■ **TASK LIST**
1 – Decide whether each statement below agrees with the Belanovo deposit text, answering yes or no and quoting the deciding words. (a) Ferrexpo currently produces 12 million tonnes of iron ore pellets per year. (b) The Belanovo deposit holds 2.7 billion tonnes of raw materials. (c) The company gives a date for resuming mining operations.
2 – Copy out the Belanovo deposit text word for word from "We don’t know" to "12 million tonnes.".

We don’t know when we will be able to resume mining operations. We are waiting for the war to end and for the situation with the seaports blockade to be resolved, which will allow us to finance development projects.


What is Ferrexpo Belanovo Mining’s current focus?

– The Belanovo deposit stripping project is part of Ferrexpo’s strategy to raise its production capacity up to 24 million tonnes of iron ore pellets per year, up from the current 12 million tonnes.

This will require some upgrading at the crushing, beneficiation and pelletising plants at Ferrexpo Poltava Mining and further stripping of the Belanovo deposit. Belanova has the potential to supply a large portion of the ore needed in various explansion scenarios.

The Belanovo deposit is one of the largest iron ore deposits in Europe with 1.7 billion tonnes of raw materials, but to deliver the ore mined here to Poltava Mining, there’s a lot of work to do, including the construction of haulage roads and railways, reconstruction of a number of power lines, fiber optic communication lines, and the main gas pipeline between Belanovo and Yeristovo Mining.

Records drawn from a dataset
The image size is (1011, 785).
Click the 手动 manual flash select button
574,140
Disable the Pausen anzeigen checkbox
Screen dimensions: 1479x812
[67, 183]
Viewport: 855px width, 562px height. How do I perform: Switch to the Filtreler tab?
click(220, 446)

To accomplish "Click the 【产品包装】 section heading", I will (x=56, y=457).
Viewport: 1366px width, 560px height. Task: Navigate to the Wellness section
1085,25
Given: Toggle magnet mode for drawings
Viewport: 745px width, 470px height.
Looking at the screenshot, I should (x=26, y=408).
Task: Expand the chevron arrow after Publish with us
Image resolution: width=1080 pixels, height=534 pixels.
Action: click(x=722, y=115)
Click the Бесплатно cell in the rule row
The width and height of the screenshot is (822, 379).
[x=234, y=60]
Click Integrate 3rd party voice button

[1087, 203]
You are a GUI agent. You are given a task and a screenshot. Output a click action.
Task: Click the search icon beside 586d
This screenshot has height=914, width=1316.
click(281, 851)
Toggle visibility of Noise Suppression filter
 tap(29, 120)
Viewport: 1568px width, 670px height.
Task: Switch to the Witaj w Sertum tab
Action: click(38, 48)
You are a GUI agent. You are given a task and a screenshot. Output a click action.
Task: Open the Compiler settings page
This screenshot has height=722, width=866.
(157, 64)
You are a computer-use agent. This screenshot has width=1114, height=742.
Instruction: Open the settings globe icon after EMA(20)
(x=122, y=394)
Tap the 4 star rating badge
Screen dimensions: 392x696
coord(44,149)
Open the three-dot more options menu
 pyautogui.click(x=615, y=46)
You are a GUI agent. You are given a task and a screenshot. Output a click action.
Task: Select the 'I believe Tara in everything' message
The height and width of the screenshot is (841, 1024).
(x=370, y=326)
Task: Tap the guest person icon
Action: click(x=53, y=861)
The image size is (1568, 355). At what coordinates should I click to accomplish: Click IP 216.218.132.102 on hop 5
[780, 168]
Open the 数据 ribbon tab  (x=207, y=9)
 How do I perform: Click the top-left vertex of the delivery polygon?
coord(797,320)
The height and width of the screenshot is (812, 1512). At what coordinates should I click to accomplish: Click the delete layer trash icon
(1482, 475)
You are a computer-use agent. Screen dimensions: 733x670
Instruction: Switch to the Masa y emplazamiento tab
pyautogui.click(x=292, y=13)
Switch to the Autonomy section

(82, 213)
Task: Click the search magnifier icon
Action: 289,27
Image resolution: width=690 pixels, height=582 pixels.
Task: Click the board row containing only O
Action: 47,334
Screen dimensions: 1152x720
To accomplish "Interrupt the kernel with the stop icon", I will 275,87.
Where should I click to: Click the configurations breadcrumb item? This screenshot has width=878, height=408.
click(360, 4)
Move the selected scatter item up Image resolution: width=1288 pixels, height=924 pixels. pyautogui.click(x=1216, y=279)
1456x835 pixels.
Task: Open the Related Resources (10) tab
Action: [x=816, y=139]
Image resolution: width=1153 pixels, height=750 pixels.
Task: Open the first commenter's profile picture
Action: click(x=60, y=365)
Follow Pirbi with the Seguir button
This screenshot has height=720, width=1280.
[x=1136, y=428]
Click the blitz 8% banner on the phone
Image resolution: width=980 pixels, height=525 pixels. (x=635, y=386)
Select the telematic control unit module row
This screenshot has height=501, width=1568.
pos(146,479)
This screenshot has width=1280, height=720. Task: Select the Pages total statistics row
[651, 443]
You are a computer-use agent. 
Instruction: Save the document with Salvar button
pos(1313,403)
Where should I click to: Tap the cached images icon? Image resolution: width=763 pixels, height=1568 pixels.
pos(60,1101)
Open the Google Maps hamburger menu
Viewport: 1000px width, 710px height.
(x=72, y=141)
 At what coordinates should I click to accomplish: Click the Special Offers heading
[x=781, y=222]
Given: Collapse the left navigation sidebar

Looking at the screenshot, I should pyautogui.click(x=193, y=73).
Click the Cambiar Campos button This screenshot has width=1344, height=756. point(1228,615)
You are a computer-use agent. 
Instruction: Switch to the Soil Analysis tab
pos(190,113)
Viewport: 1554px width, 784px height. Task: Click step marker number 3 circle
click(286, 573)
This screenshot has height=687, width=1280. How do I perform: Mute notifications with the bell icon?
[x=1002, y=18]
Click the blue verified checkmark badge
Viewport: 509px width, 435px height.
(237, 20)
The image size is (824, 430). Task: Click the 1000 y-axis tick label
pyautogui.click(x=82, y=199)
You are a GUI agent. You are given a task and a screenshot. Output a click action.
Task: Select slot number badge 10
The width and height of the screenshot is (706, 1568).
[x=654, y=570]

■ **RESPONSES BY TASK**
1 –
(a) Yes: "up from the current 12 million tonnes"
(b) No: "with 1.7 billion tonnes of raw materials"
(c) No: "We don’t know when we will be able to resume mining operations."

2 –
We don’t know when we will be able to resume mining operations. We are waiting for the war to end and for the situation with the seaports blockade to be resolved, which will allow us to finance development projects.


What is Ferrexpo Belanovo Mining’s current focus?

– The Belanovo deposit stripping project is part of Ferrexpo’s strategy to raise its production capacity up to 24 million tonnes of iron ore pellets per year, up from the current 12 million tonnes.